I read the comments, and couldn't think of a single Democrat who had made the "absurd allegation" that if we weren't in Iraq, the terrorists would be idle. (The White House press corps apparently didn't come to the same conclusion, letting McClellan's comment go by unchallenged.)
After all, the Democrats had universally supported the war in Afghanistan and the effort to hunt down Osama Bin Laden, and to dismantle Al Qaeda. What Democrat would suggest the equivalent of closing our eyes and hoping terrorism goes away? None.

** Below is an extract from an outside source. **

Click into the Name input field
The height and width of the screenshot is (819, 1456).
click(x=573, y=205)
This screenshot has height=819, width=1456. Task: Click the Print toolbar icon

McClellan's comment seemed so "absurd," I had to wonder why President Bush would make such an "absurd allegation."
Funny thing. He didn't.
During his Nov. 30 speech in Annapolis, MD, during which Bush offered the Orwellian-themed "Plan For Victory," this is what he actually said:
BUSH: This is an enemy without conscience — and they cannot be appeased. If we were not fighting and destroying this enemy in Iraq, they would not be idle. They would be plotting and killing Americans across the world and within our own borders. By fighting these terrorists in Iraq, Americans in uniform are defeating a direct threat to the American people.







Article comments
1 - david r. mark
This isn't the first time that McClellan has said something questionable.
2 - Nancy
My understanding is that Bush/Cheney use the 'tools' like Rice & McClellan to say what they REALLY want to say. Highly unlikely that McClellan says anything that hasn't been vetted thoroughly by BushCo.
3 - david r. mark
That would suggest that McClellan was told to turn Bush's comments into an attack on war critics.
I think we'll have to see if this bit of spin gets repeated by other administration officials in the next few days. That's been the M.O.
4 - Nancy
Yah, that's the way it works out to me, too. That way, apparently, BushCo can disown anything that produces too big a backlash, by throwing McClellan to the wolves (or the MSM, or the Dems, or whoever). This seems to have become standard Rovian operating procedures for this administration. I don't envy McClellan. Half the time it seems to me like he's being shafted by BushCo himself w/false or inflated info so he keeps walking into traps.